Open florenmartino opened this issue 1 year ago • 1 comments

Hi Ryan,

First of all, thank you for creating such amazing tools! I’ve been using unicycler, Trycycler and now trying minipolish for many things, especially for plasmids has been really useful!

Currently, I’m trying to adapt a script for a metagenomic sample, specifically working on circularizing viral contigs. I think Minipolish could be really helpful for this, but I’m running into an issue. After applying the Minipolish pipeline to the reads post-cleaning and depletion (human and bacterial reads), I ended up with only 6 contigs with varying depths (16X, 32X, 33X, 12X, 14X, and 30X). However, the polished GFA doesn’t connect any nodes; it just gives me 6 linear, unconnected contigs. All of them have sizes typical in this virus species.

What’s strange is that when I align these against a database, it seems like they have been assembled in the correct way, as they match the reference with almost 100% coverage. For example, the one that is 14X against the database has 99% of coverage and 95.83% of identity agents the reference OP882566.1(Torque teno virus 16 isolate AF020 ORF1 gene, complete CDs). Do you have any insights into how I could help circularize these contigs?

It is worth mentioning that the protocol was adapted to sequence with nanopore, but giving shorter contigs than supposed to.

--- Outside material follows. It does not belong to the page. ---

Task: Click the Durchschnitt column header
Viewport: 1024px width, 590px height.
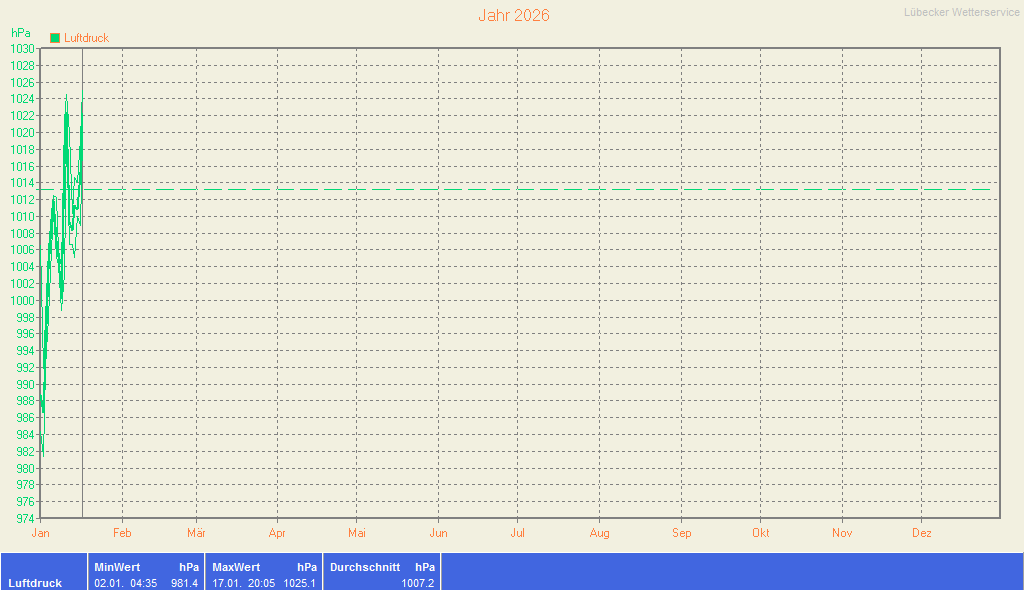Action: coord(365,567)
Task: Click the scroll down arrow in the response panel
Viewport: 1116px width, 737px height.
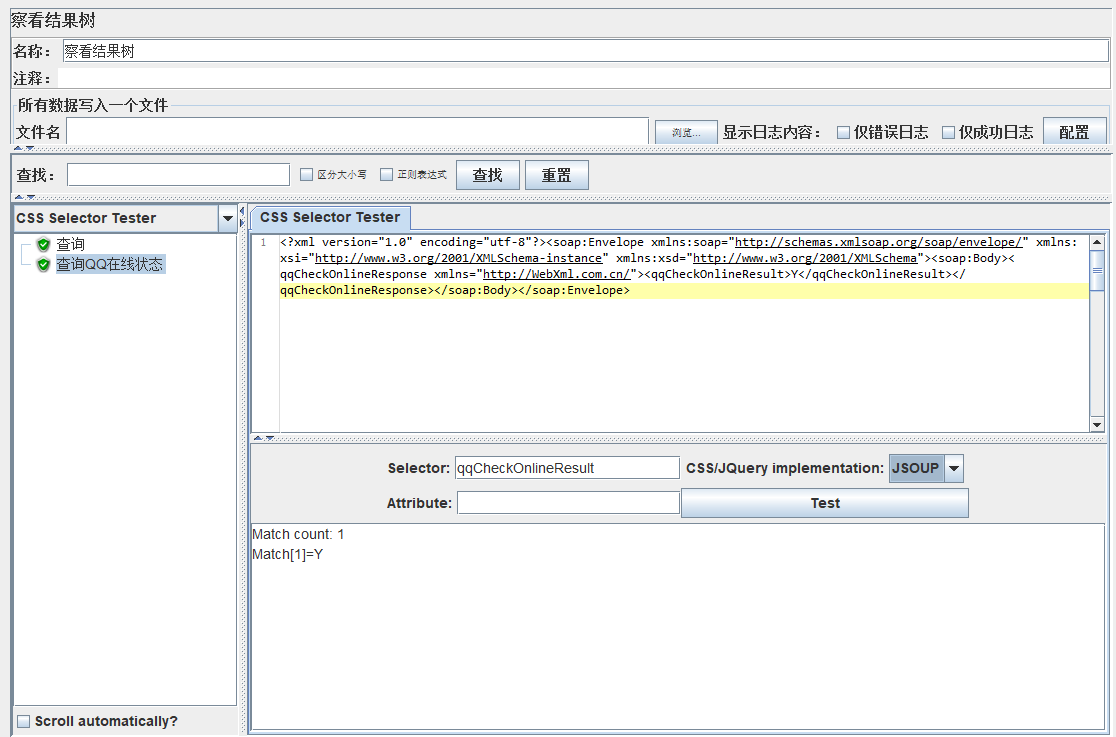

Another approach I’m considering is using contigs from different assemblers, as I have many available in my script (using spades, savage, haploflow and megahit in parallel). I’ve tried using Circulator with no success. However, when using Minimap2 (with the first step of Minipolish), I see that the paf file contains some potentially circularized contigs from my FASTA file. But I don't know how to continue working with the paf file. Do you know how I can use the paf file to circularize these FASTA files?

Any guidance you can provide would be greatly appreciated!

Best regards, Florencia Martino

florenmartino avatar Dec 19 '24 18:12 florenmartino

Hi Florencia,

I'm curious is this is a problem with the miniasm assembly or with the Minipolish polishing. Does the miniasm assembly graph (i.e. before running Minipolish) contain 6 unconnected linear sequences? If so, this seems like a miniasm problem, and your best bet might be to try other assemblers (e.g. Flye) to see if they can produce circularised sequences.

If, however, the miniasm graph does have circularised contigs but the post-Minipolish graph does not, then something may be going wrong with Minipolish.

Regarding other approaches for circularising your sequences, Trycycler could be useful, assuming you can generate high-quality assemblies. It circularises sequences by comparing alternative assemblies to each other. For example, if you had 10 alternative assemblies of the same circular viral sequence, each with different starting positions, then Trycycler can create a cleanly circularised (no gap, no overlap) consensus.

Ryan

rrwick avatar Dec 20 '24 02:12 rrwick